Pour Salwa, Bovary c’est la référence, tout d’abord la mauvaise femme qui n’a pas su, ou voulu, se plier aux règles de son milieu, celle qui est allé chercher ailleurs quand l’ennui l’a atteint et Cupidon piqué de sa flèche. Et, quand le temps de l’amour est arrivé, Salwa a découvert les joies mais surtout les douleurs de l’amour et elle a mieux compris Bovary et son désespoir, ainsi elle est arrivée à trente-sept ans avec un mari dont elle divorce pour être libre … mais seule. Elle redécouvre alors sa mère, qu’elle comprend mieux et qu’elle accompagne dans un voyage pèlerinage au pays natal où elle voit une autre mère, une autre femme, celle qui veut lui transmettre les valeurs, les mœurs, les pratiques religieuses accommodées aux anciennes croyances animistes, la magie, les coutumes et la médecine ancestrales, …, de son peuple, de sa famille… Elle comprend alors que sa mère a eu une vie avant, qu’elle a connu l’arrachement et l’adaptation à une autre société sans jamais courber le dos, toujours fière et droite. Cette mère, elle croyait qu’elle ne l’aimait pas pour être née sans être désirée, cette mère qui la frappait, lui a volé son Madame Bovary la veille du baccalauréat… La vie au pays c’est aussi la fête qui évoque, pour moi, les chansons amazighs et andalouses reprises par Taos Amrouche après sa mère. Taos qui dans ses lignes m’a emmenée au creux du pays qui l’a refusée.

Salwa connait la douleur de la maladie mais aussi celle de l’amour qui est toujours bien compliqué pour elle qui veut rester libre et supporte mal une ambiance trop patriarcale. Elle est l’héritière d’une lignée de femmes soumises souvent mais toujours battantes à leur façon. Elle se sent aussi l’héritière de Bovary qui ne supportait pas l’amour qui stagne et ennuie, elle est une femme qui veut affirmer son statut et sa condition de femme libre.

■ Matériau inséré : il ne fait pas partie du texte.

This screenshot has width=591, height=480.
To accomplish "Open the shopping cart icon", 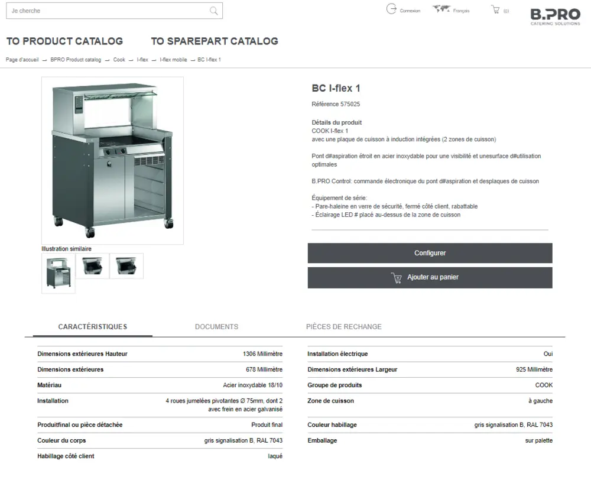I will 495,9.
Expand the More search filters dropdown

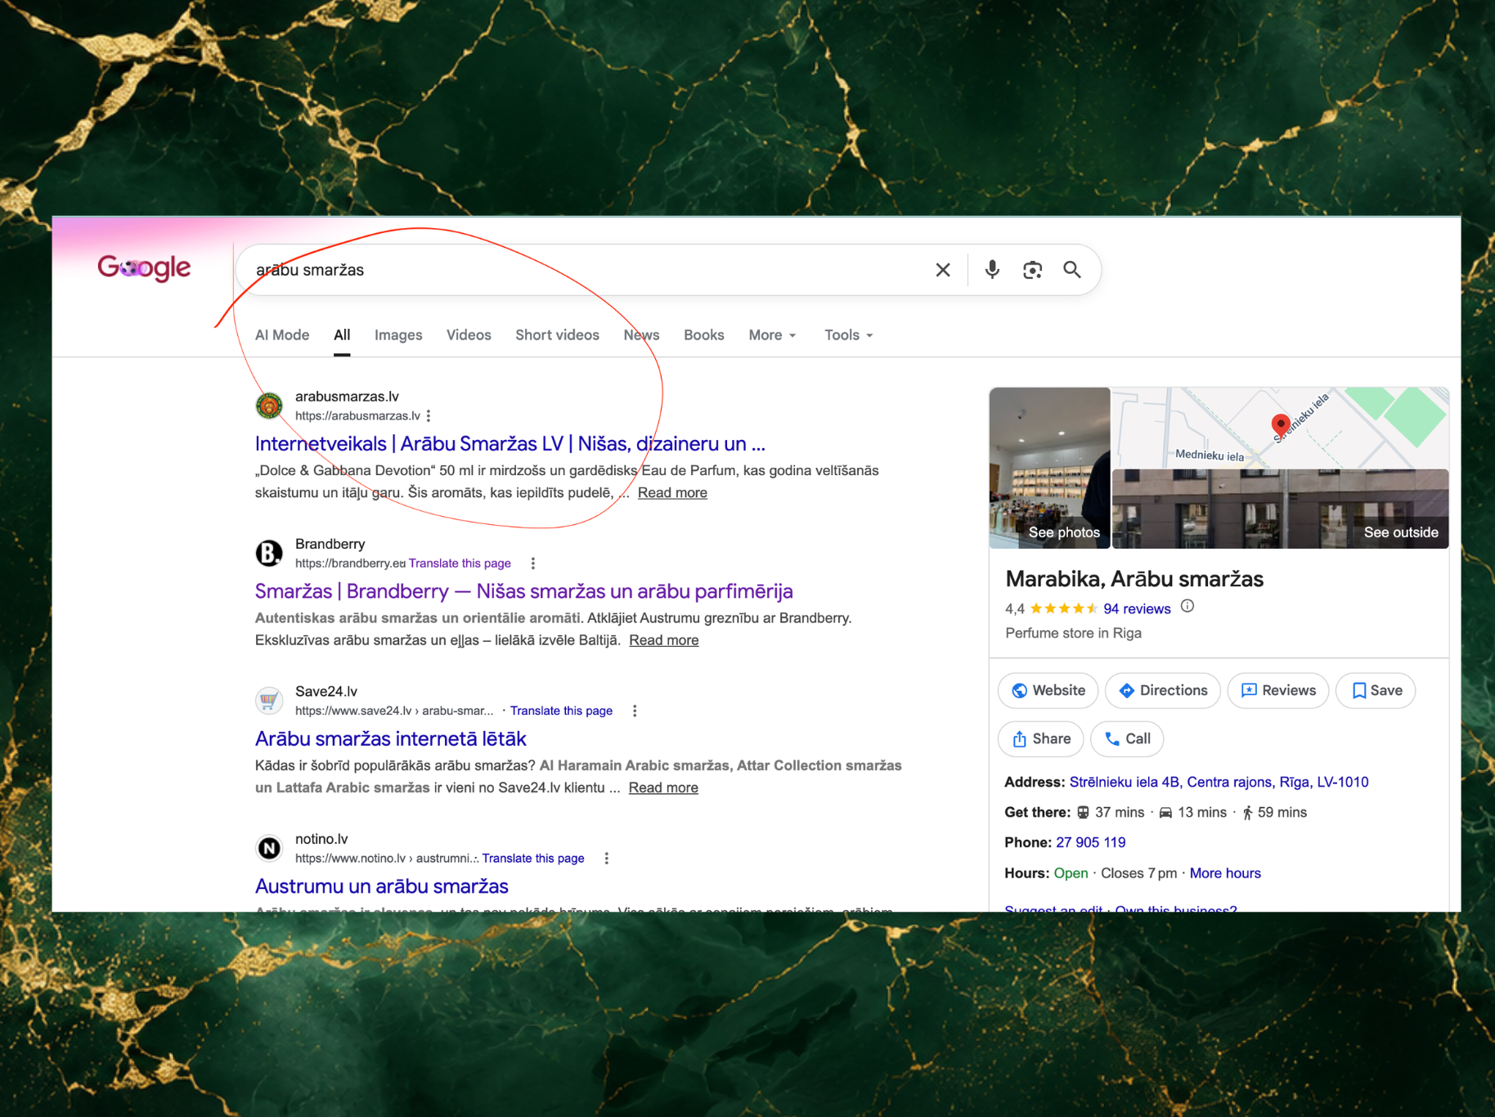point(772,335)
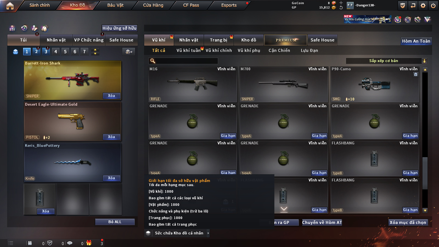Screen dimensions: 439x247
Task: Open the Cửa Hàng menu tab
Action: coord(153,5)
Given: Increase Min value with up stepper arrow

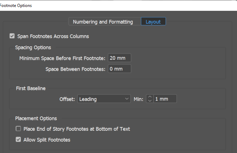Looking at the screenshot, I should [150, 97].
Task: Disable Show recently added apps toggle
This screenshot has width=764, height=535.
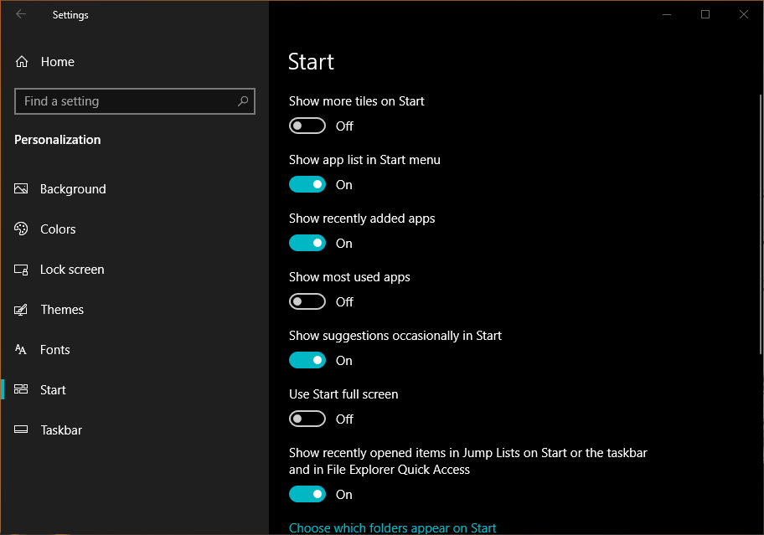Action: tap(307, 244)
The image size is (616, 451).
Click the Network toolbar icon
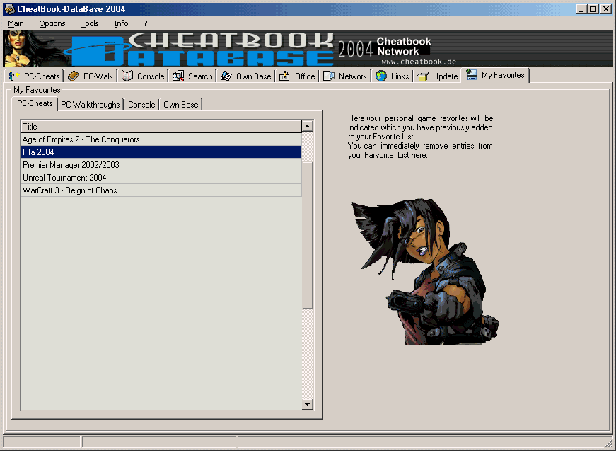tap(329, 76)
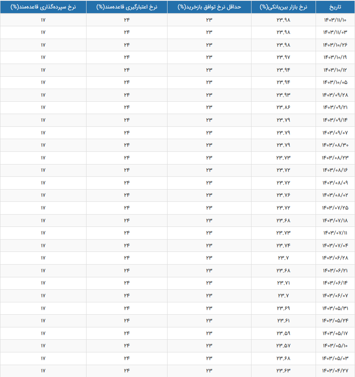Select the interbank rate value 23.74

tap(283, 246)
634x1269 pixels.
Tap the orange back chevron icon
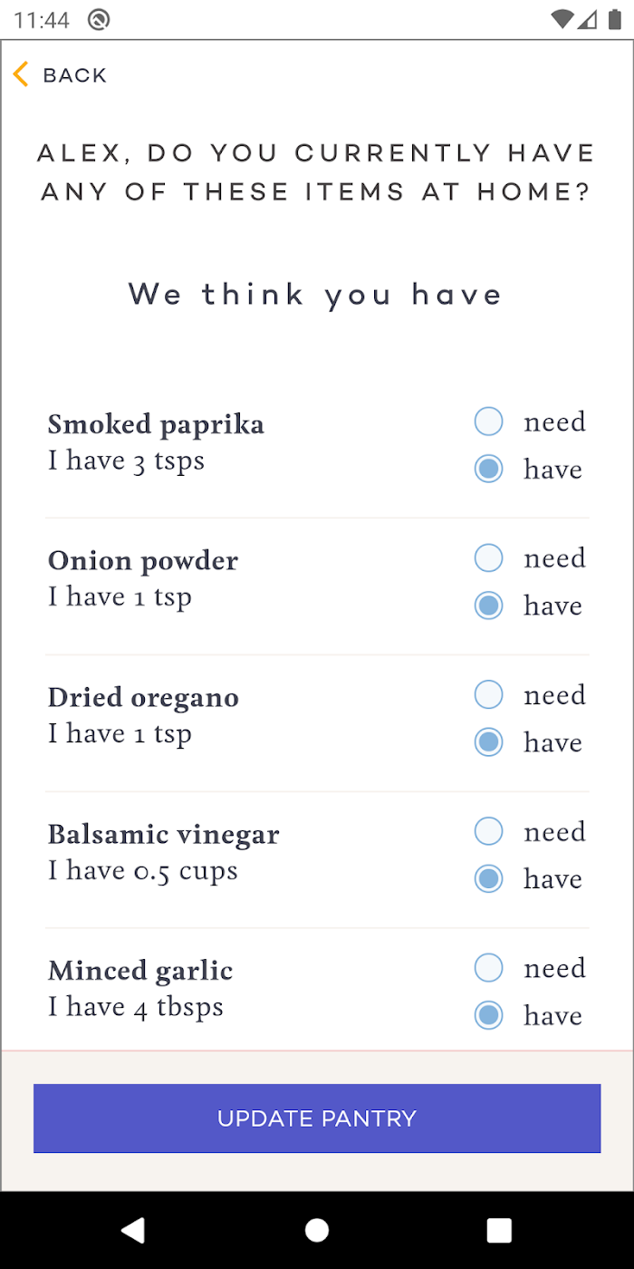coord(21,74)
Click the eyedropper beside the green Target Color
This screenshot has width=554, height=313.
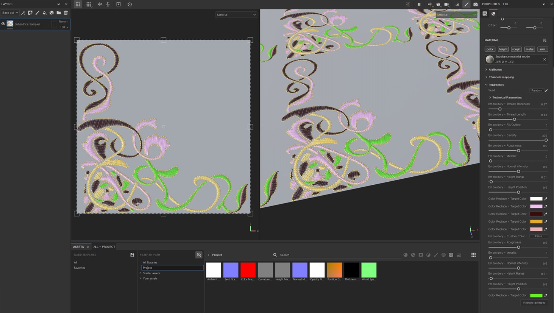point(546,295)
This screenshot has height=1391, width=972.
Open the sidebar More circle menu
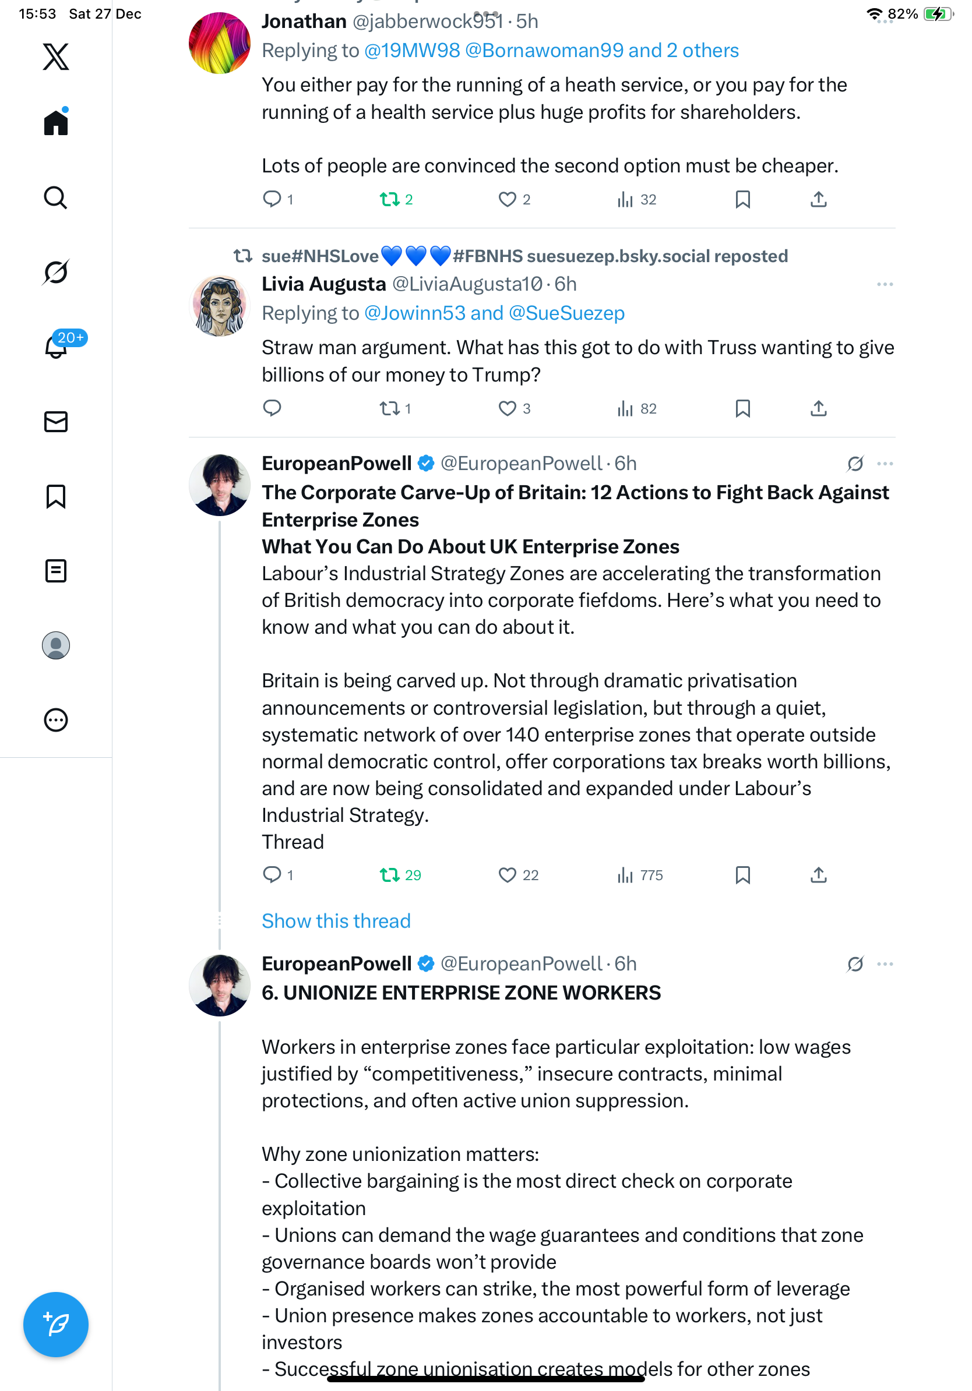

Ce roman, c’est l’histoire des femmes de la migration, du rapprochement familial, de la difficulté de l’intégration, de la soumission aux chefs de famille, de l’affront du racisme et de la stigmatisation, de la différence, de la réussite sociale et culturelle pour certaines, c’est aussi l’histoire de la lutte des ses femmes pour la reconnaissance de leur statut et de leur rôle dans la transmission des valeurs héritées des mères restées au pays. Mais c’est de plus le cheminement initiatique d’une fille née de la migration qui a assimilé la coculture française tout en gardant les valeurs transmises par sa mère.